Apercebi-me que votar "não" ou não votar é precisamente a mesma coisa, na prática.
Então, se os partidários que são contra o aborto acham tão bem votar não, por que é que não lêem melhor a pergunta e dão maior atenção a estas quatro palavras: "(...)por opção da mulher(...)"? Trata-se de uma opção, uma mera opção! O que quer dizer que, partindo do princípio da liberdade de escolha e de opção, só faz quem quer. Certo?

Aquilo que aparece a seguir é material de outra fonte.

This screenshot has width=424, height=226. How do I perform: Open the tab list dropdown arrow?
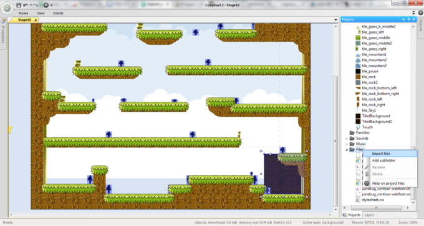click(336, 20)
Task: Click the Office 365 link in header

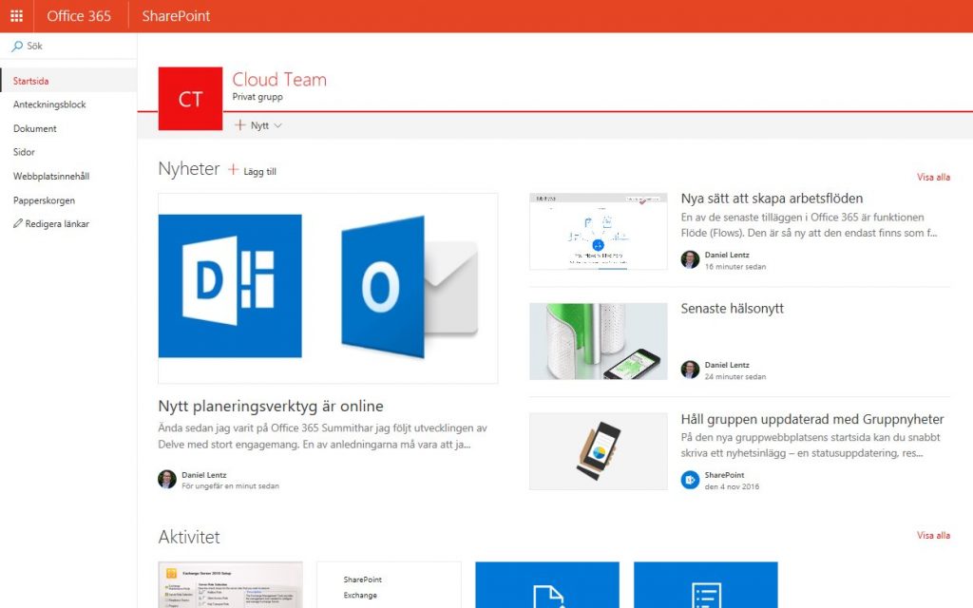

Se condenam assim tanto quem faça um aborto às dez semanas, por que é que consideram menos humano o feto proveniente duma violação, cujo período limite de aborto é até às doze semanas? Que eu saiba, a sua formação até já vai mais avançada que as dez semanas propostas em referendo. Em Espanha, por exemplo, o aborto é permitido até às doze semanas, o que é de facto muito curioso. Serão eles os maiores carniceiros de que há memória? Ou teremos nós aqui mais um caso em que decidimos deixar-nos ficar para trás? Embora aparente tal coisa, o meu argumento não assenta neste pressuposto de que "lá porque a Europa faz, nós também temos que fazer, etc".
O meu argumento baseia-se no desejo de uma legítima liberalização desta opção que é a interrupção voluntária da gravidez, por ser um direito a que qualquer mulher tem de ter acesso. Claro que os abortos vão aumentar, se o "sim" ganhar, claro que vão. Mas isso é porque desconhecemos os números exactos de abortos clandestinos efectuados anualmente.
O "sim" vai acabar com a clandestinidade do aborto, vai acabar com a humilhação das mulheres, e com o perigo da sua morte aquando dum aborto clandestino. Isso não significa que se faça "ao pontapé", como alguns favoráveis ao "não" afirmam veemente. Deve haver coerência num acto desta natureza e não acredito que o governo não crie organizações de apoio prévio a mulheres que desejem fazer um aborto. Se o fizerem, não deverão ser proibidas. Se não morrerem, tudo bem. Se ficarem com traumas pós-aborto, paciência, mas só elas é que se podem julgar a si mesmas por terem abortado.
Como dizia um professor meu, e aplicando novamente as suas palavras: "Quando se dá a máxima liberdade, tem de haver a máxima responsabilidade".